The original list of ingredients from Sandra's Easy Cooking included eggs and butter, which I swapped out with unsweetened applesauce and Earth Balance. The end result is a beautiful coupling of dense cake and summer fruit that contains just the right amount of sweetness.
Upside Down Peach Brownies
- 1 1/2 cups vegan refined sugar
- 1/2 cup cocoa powder
- 1 cup unsweetened applesauce
- 1 teaspoon vanilla extract
- 2 tablespoons vegan butter, softened
- 1/2 teaspoon sea salt
- 2 cups all-purpose flour
- 2 tablespoons brown sugar
- 15-20 peach slices, canned*
- 1 tablespoon vegan confectioners’ sugar
- Preheat your oven to 350 degrees Fahrenheit and line an 8×8″ square pan with parchment paper.

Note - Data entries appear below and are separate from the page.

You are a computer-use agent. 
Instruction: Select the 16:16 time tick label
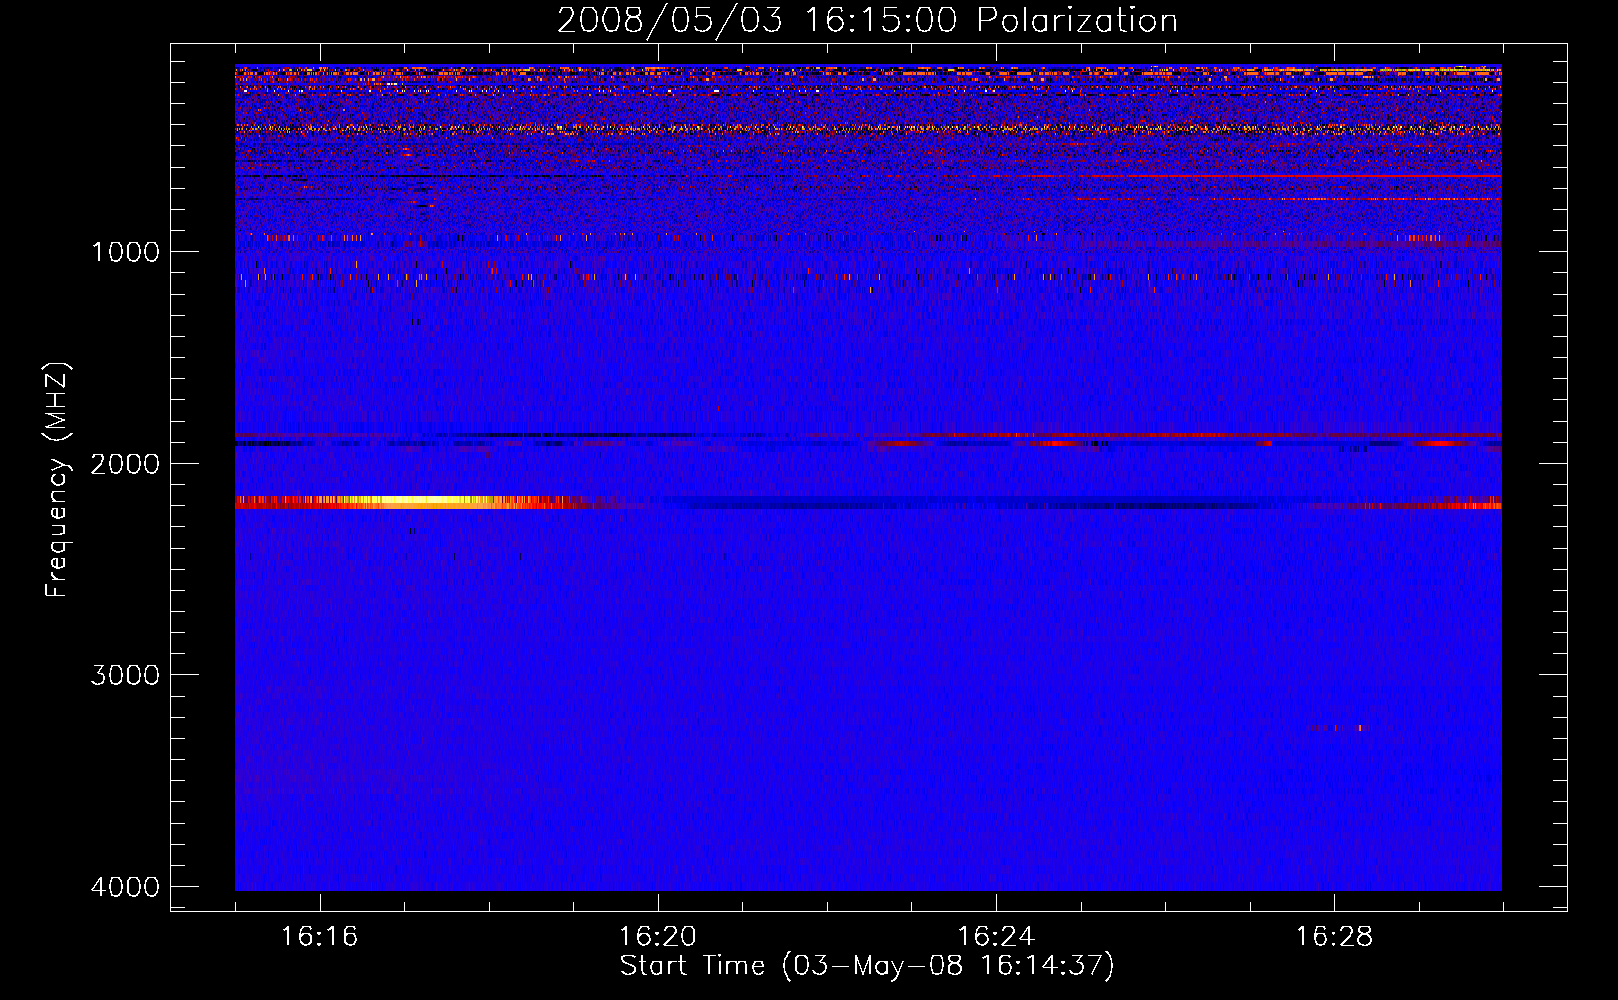pyautogui.click(x=319, y=937)
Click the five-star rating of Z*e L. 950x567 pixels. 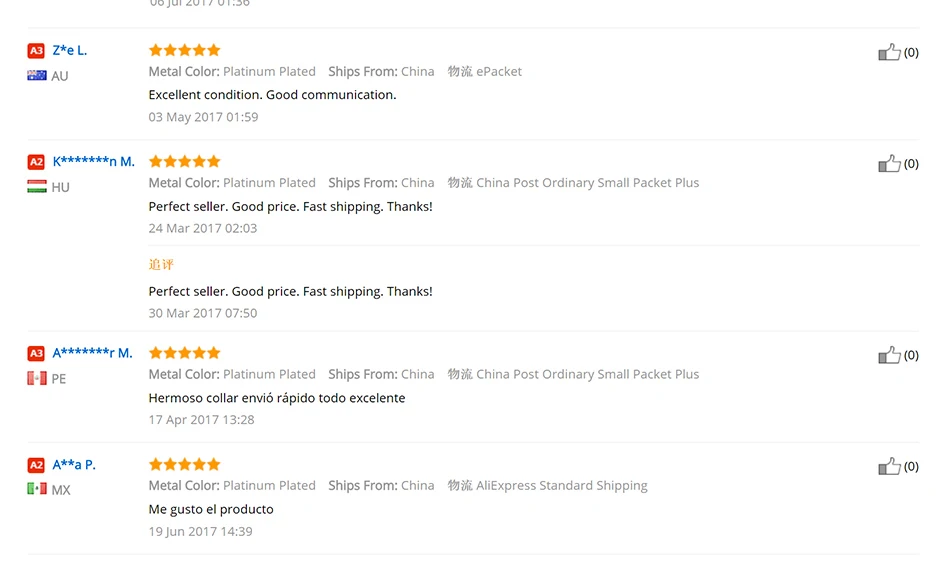pyautogui.click(x=184, y=50)
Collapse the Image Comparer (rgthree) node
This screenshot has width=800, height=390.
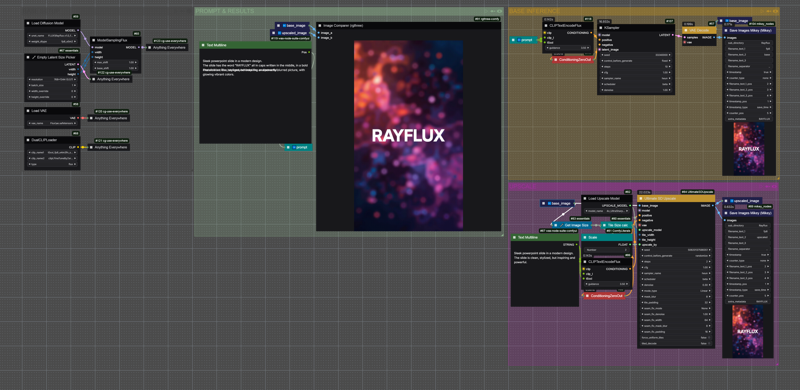pyautogui.click(x=319, y=25)
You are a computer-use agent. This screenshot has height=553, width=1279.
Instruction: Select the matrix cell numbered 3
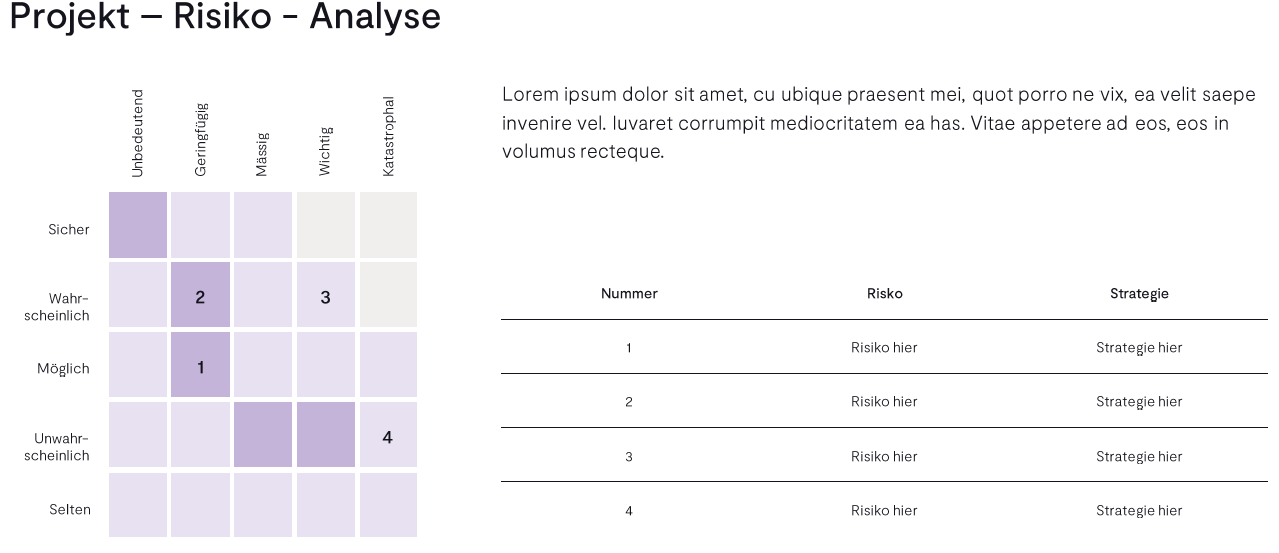coord(325,295)
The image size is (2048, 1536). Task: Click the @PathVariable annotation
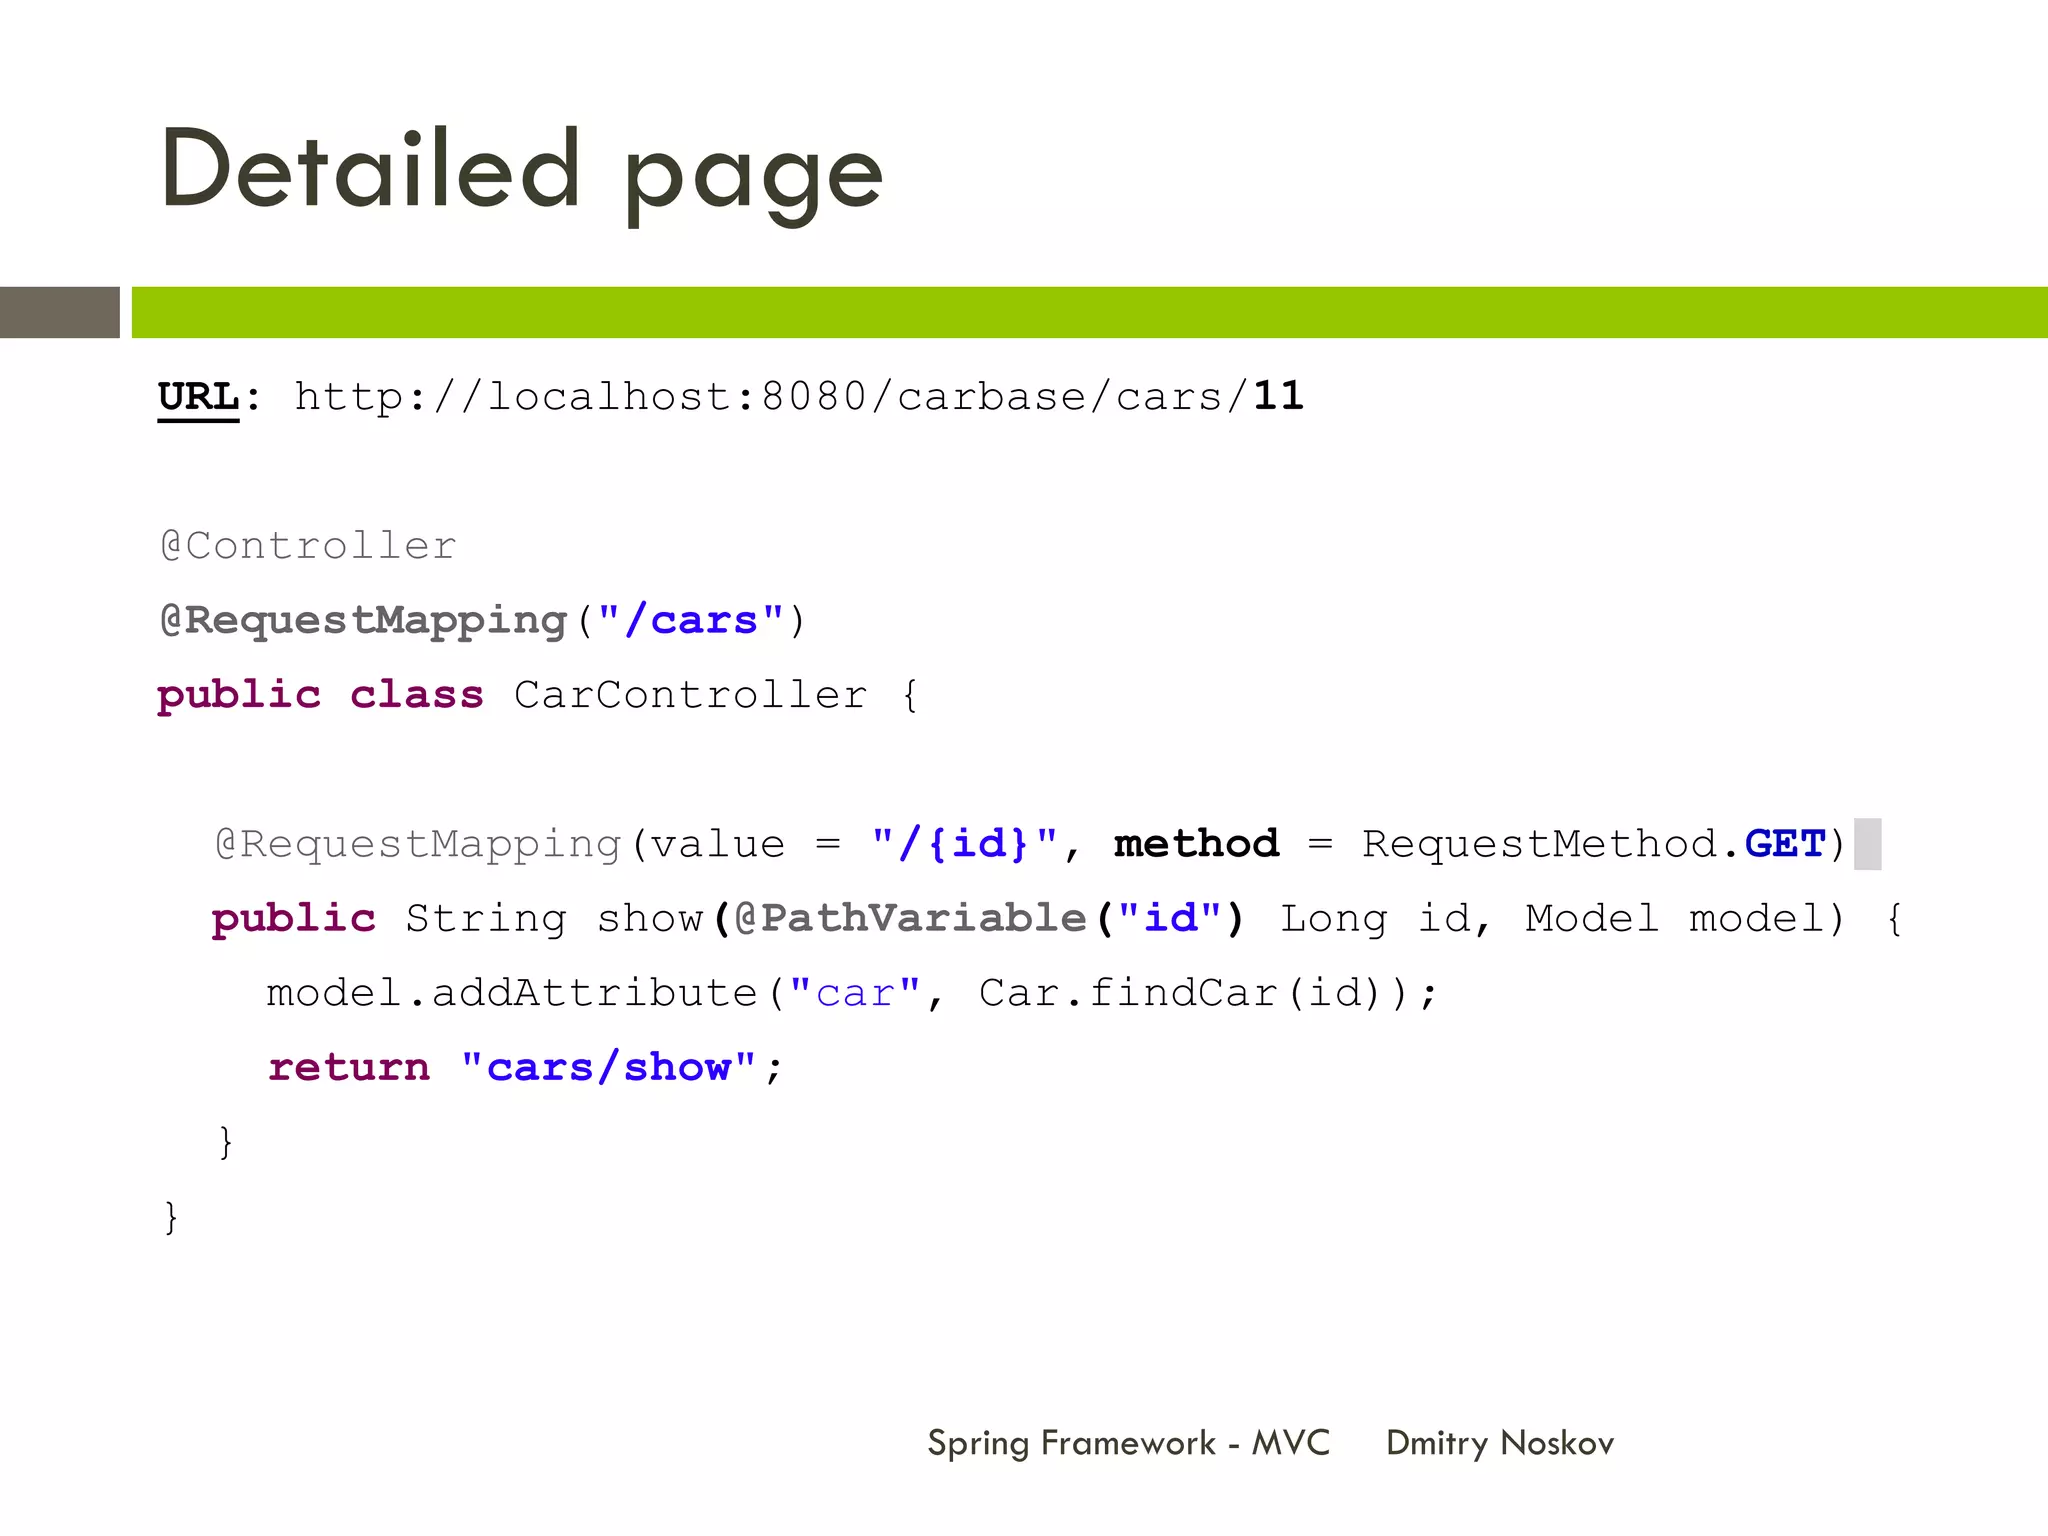click(910, 918)
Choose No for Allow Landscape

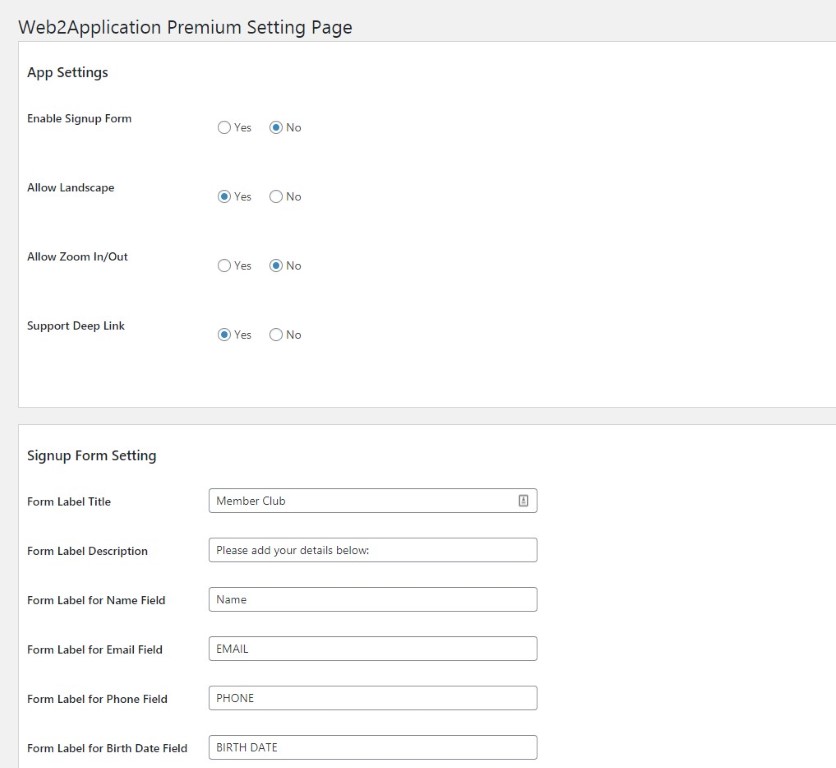[276, 197]
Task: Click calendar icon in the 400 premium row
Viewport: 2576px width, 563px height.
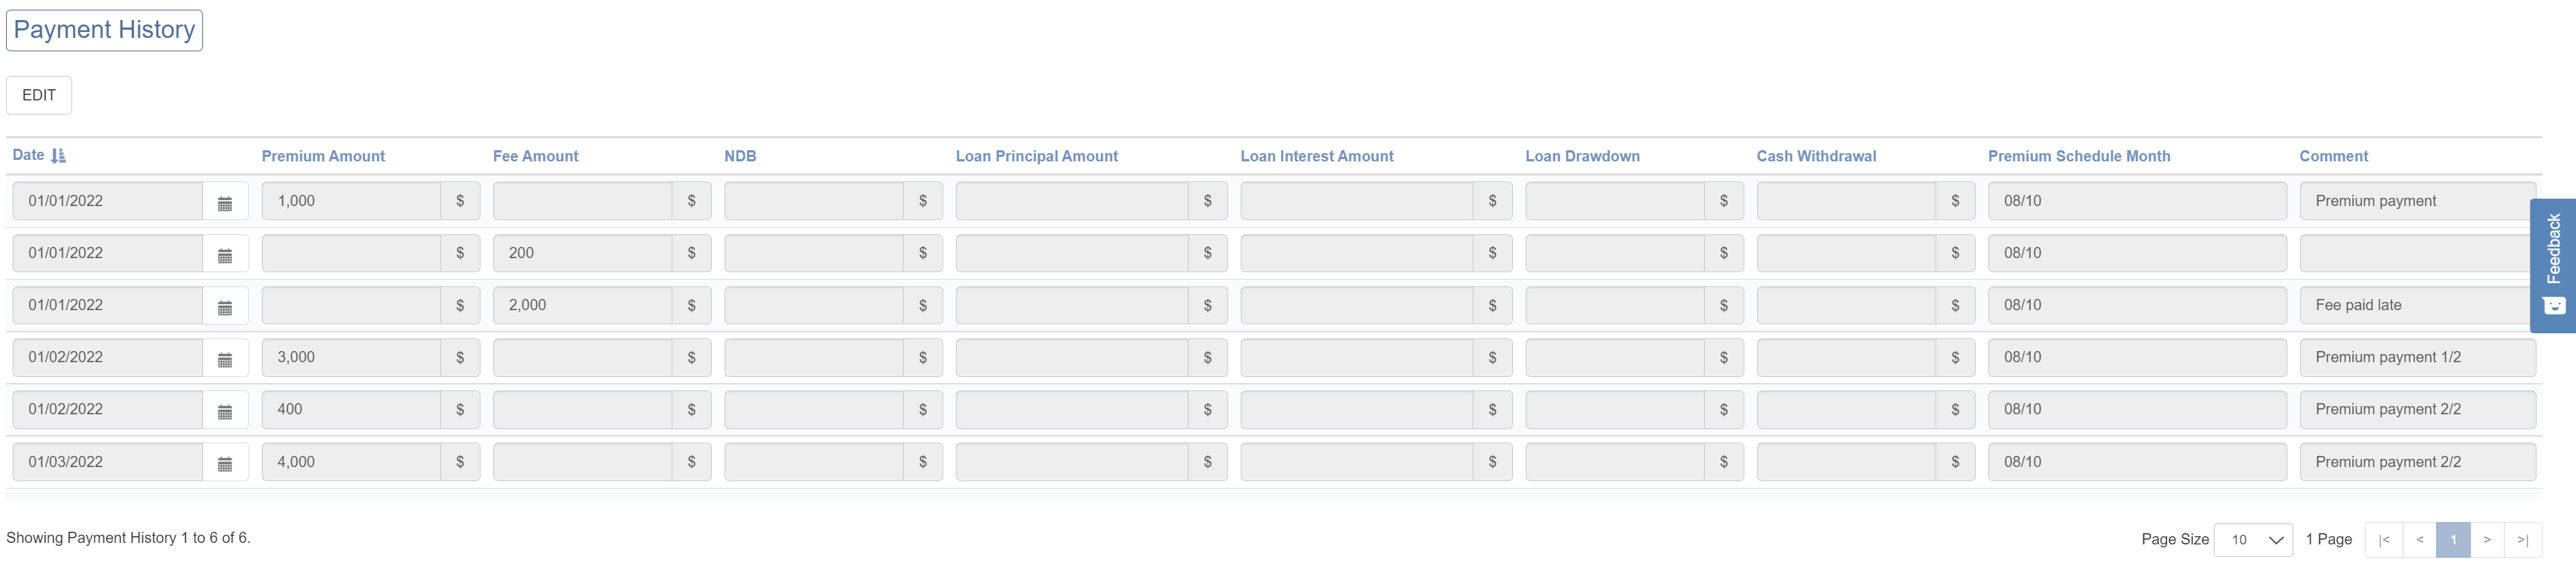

- In a large bowl, mix together the refined sugar, cocoa, applesauce, vanilla, Earth Balance and sea salt on low speed until combined.
- Add in the flour and mix on medium speed until all ingredients are fully combined. The batter will be pretty thick.
- Place the peach slices in rows in the bottom of the pan, on top of the parchment paper, and sprinkle the brown sugar over top of them.
- Pour the batter on top of the peaches, spreading it out evenly with a spoon.
- Bake for 35-40 minutes, until a toothpick can be inserted and removed cleanly.
- Remove the brownies from the oven and allow to cool for 10 minutes before removing them from the pan.
- Placing a place on top of the pan, flip the brownies over on top of the plate.
- Remove the pan and peel off the parchment paper.
- Allow the brownies to cool to room temperature, sprinkle with confectioners’ sugar and enjoy!